Les Mirabeau ne sont plus nécessaires, donc ils ne sont plus possibles.

La providence ne crée pas des hommes pareils quand ils sont inutiles. Elle ne jette pas de cette graine-là au vent.

Et en effet, à quoi pourrait servir maintenant un Mirabeau ? Un Mirabeau, c’est une foudre. Qu’y a-t-il à foudroyer ? Où sont dans la région politique les objets trop haut placés qui attirent le tonnerre ? Nous ne sommes plus comme en 1789, où il y avait dans l’ordre social tant de choses disproportionnées.

Aujourd’hui le sol est à peu près nivelé ; tout est plan, ras, uni. Un orage comme Mirabeau qui passerait sur nous ne trouverait pas un seul sommet où s’accrocher.

Ce n’est pas à dire, parce que nous n’aurons plus besoin d’un Mirabeau, que nous n’ayons plus besoin de grands hommes. Bien au contraire. Il y a certes beau- coup à travailler encore. Tout est défait, rien n’est refait.

Dans les moments comme celui où nous sommes, le parti de l’avenir se divise en deux classes, les hommes de révolution, les hommes de progrès.
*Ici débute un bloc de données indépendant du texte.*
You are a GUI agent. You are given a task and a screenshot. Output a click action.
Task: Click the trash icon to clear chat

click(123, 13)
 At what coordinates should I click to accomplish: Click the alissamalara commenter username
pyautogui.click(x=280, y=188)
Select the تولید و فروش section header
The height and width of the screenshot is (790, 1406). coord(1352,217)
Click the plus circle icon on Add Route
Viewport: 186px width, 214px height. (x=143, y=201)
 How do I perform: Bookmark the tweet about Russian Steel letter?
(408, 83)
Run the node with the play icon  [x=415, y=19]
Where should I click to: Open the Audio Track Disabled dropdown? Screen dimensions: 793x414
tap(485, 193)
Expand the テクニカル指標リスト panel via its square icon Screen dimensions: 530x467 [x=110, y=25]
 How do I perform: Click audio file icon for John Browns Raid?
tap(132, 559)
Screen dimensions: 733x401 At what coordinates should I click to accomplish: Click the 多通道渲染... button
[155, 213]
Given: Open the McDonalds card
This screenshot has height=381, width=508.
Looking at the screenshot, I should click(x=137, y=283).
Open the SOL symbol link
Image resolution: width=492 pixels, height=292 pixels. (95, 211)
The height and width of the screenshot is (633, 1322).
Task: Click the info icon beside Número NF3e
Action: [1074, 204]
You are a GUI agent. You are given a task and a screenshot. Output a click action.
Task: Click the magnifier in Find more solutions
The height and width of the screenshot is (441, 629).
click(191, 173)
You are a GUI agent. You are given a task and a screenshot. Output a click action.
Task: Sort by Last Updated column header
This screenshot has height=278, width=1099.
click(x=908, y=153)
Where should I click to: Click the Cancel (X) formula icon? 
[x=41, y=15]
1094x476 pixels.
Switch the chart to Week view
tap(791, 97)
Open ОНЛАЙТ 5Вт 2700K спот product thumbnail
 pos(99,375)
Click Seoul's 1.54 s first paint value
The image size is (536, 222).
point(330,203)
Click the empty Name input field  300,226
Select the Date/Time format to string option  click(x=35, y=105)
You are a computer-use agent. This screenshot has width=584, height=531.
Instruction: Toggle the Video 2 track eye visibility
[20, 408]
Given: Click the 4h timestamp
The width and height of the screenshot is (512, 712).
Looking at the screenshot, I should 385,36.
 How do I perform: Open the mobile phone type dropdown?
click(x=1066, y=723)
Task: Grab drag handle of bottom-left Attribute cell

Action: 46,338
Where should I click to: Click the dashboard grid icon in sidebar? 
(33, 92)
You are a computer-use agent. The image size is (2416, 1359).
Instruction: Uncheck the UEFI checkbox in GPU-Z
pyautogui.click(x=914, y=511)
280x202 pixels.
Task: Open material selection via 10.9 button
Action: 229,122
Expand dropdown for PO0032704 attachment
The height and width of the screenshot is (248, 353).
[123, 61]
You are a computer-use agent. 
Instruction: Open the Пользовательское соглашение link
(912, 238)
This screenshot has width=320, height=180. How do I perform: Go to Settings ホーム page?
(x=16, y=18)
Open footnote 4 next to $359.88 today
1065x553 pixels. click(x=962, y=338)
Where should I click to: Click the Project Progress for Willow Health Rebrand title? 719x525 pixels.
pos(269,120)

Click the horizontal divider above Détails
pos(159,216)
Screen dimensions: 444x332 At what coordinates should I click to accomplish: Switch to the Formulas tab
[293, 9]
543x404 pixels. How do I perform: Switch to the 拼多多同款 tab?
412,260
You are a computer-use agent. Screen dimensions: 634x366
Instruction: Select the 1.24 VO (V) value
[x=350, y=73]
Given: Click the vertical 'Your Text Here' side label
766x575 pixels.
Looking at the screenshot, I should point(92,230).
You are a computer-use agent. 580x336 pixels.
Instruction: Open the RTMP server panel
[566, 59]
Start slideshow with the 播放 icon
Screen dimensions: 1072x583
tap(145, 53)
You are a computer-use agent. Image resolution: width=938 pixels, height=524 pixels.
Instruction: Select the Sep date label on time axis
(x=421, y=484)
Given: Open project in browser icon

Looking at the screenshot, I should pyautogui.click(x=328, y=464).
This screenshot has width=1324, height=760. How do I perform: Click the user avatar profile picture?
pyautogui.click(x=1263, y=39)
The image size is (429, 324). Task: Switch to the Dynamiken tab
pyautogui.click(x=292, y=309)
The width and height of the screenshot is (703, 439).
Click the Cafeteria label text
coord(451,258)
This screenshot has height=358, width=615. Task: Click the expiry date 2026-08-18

Ce sont les hommes de révolution qui déchirent la vieille terre politique, creusent le sillon, jettent la semence ; mais leur temps est court. Aux hommes de progrès appar- tiennent la lente et laborieuse culture des principes, l’étude des saisons propices à la greffe de telle ou telle idée, le travail au jour le jour, l’arrosement de la jeune plante, l’engrais du sol, la récolte pour tous. Ils vont courbés et patients, sous le soleil ou sous la pluie, dans le champ public, épierrant cette terre couverte de ruines, extirpant les chicots du passé qui accrochent encore çà et là, déracinant les souches mortes des anciens régimes, sarclant les abus, cette mauvaise herbe qui pousse si vite dans toutes les lacunes de la loi. Il leur faut bon oeil, bon pied, bonne main. Dignes et consciencieux travailleurs, souvent bien mal payés !

Or, selon nous, à l’heure qu’il est, les hommes de révolution ont accompli leur tâche. Ils ont eu tout récemment encore leurs trois jours de semailles en juillet. Qu’ils laissent faire maintenant les hommes de progrès. Après le sillon, l’épi.

Mirabeau, c’est un grand homme de révolution. Il nous faut maintenant le grand homme du progrès.

Nous l’aurons. La France a une initiative trop importante dans la civilisation du globe, pour que les hommes spéciaux lui fassent jamais faute. La France est la mère majestueuse de toutes les idées qui sont aujourd’hui en mission chez tous les peuples. On peut dire que la France, depuis deux siècles, nourrit le monde du lait de ses mamelles. La grande nation a le sang généreux et riche et les entrailles fécondes ; elle est inépuisable en génies ; elle tire de son sein toutes les grandes intelligences dont elle a besoin ; elle a toujours des hommes à la mesure de ses événements, et il ne lui manque dans l’occasion ni des Mirabeau pour commencer ses révolutions ni des Napoléon pour les finir.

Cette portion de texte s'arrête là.